Start of PROVIDED DATA

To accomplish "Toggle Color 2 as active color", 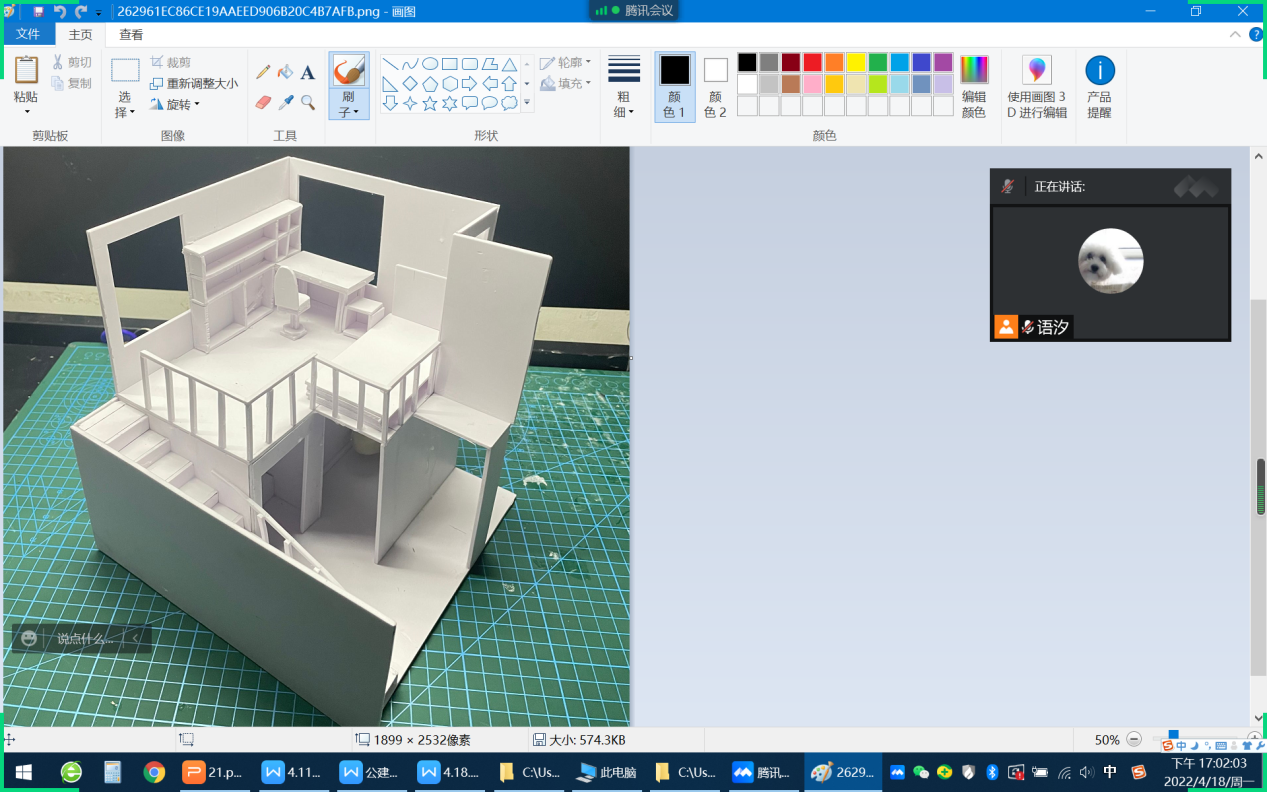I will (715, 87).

End of PROVIDED DATA
Start of PROVIDED DATA

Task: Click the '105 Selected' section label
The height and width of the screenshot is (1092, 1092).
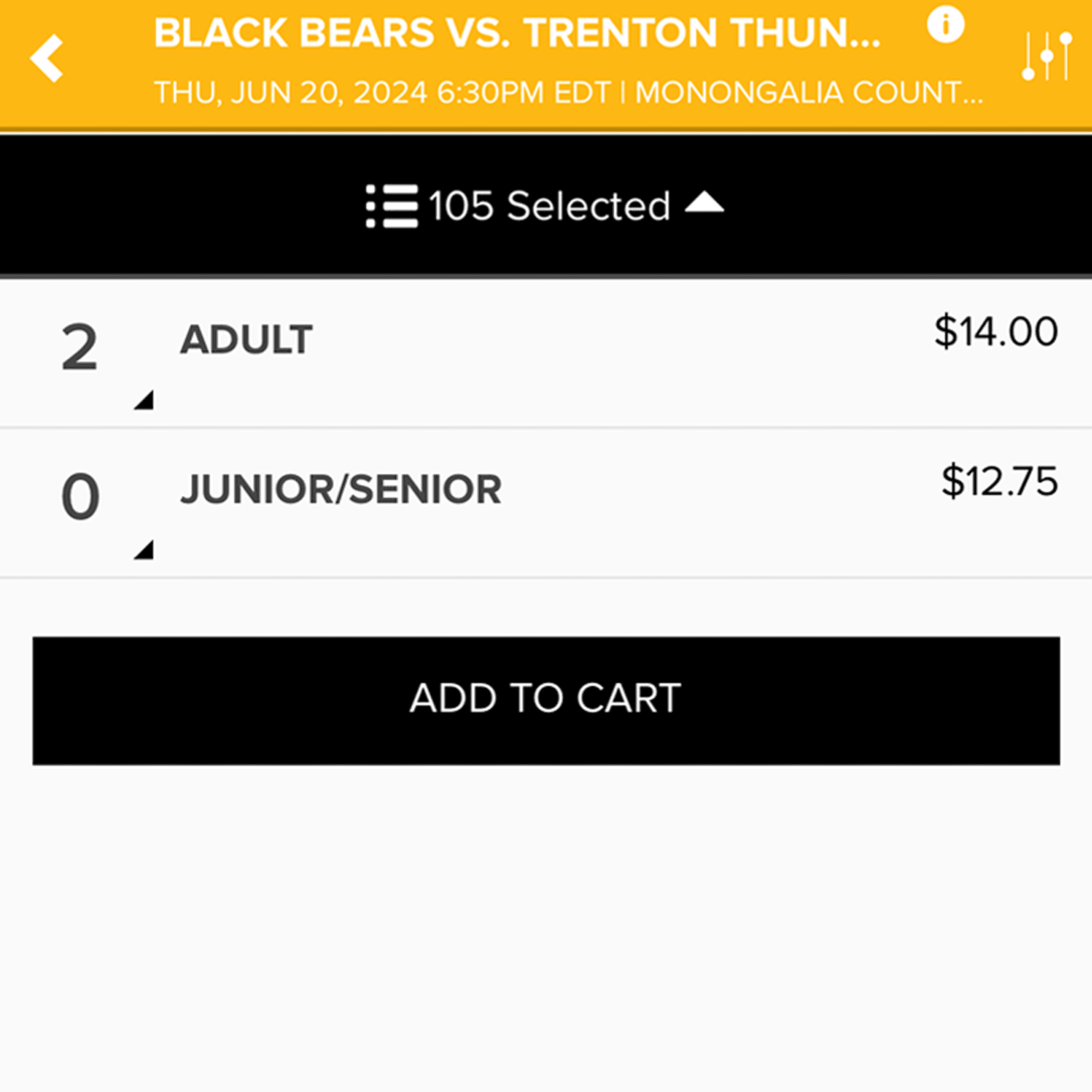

End of PROVIDED DATA
Start of PROVIDED DATA

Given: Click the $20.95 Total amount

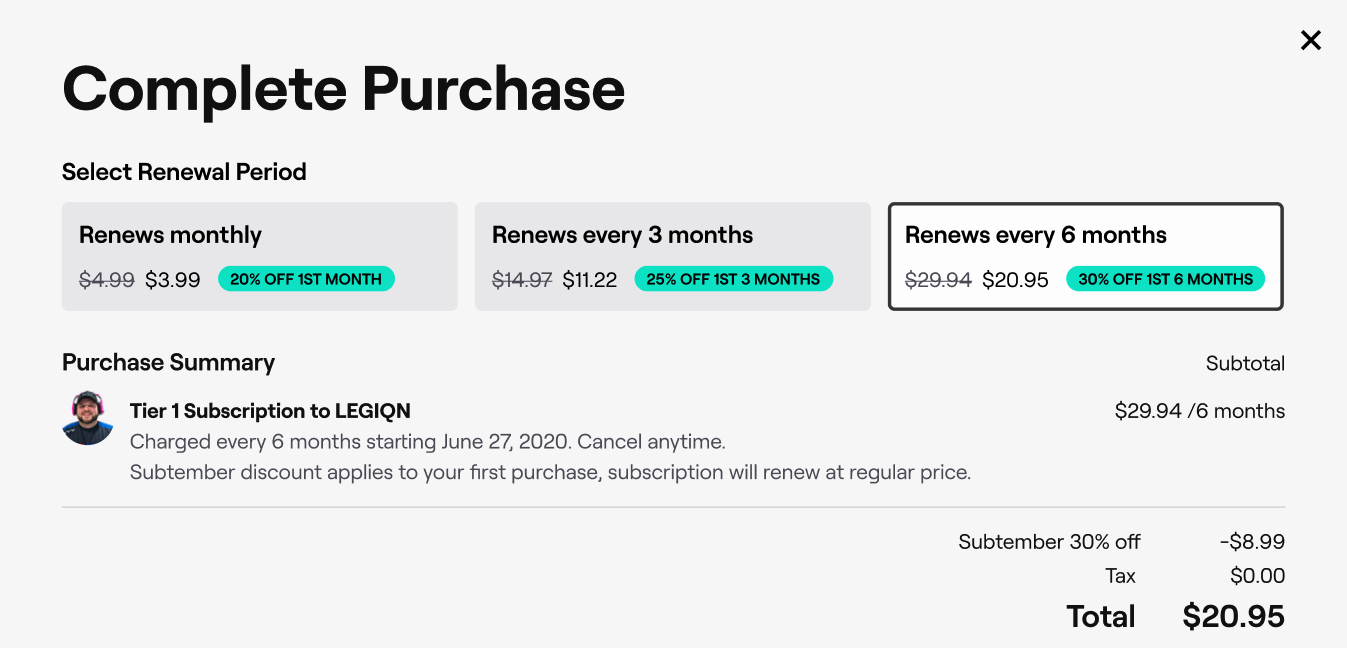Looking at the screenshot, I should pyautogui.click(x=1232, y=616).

End of PROVIDED DATA

WORK INSTRUCTIONS => Give back exactly the lines above, from the line containing "Task: Click the '105 Selected' section label" through the line containing "The height and", with both end lines and nothing more.

OUTPUT OF THE TASK =>
Task: Click the '105 Selected' section label
The height and width of the screenshot is (1092, 1092).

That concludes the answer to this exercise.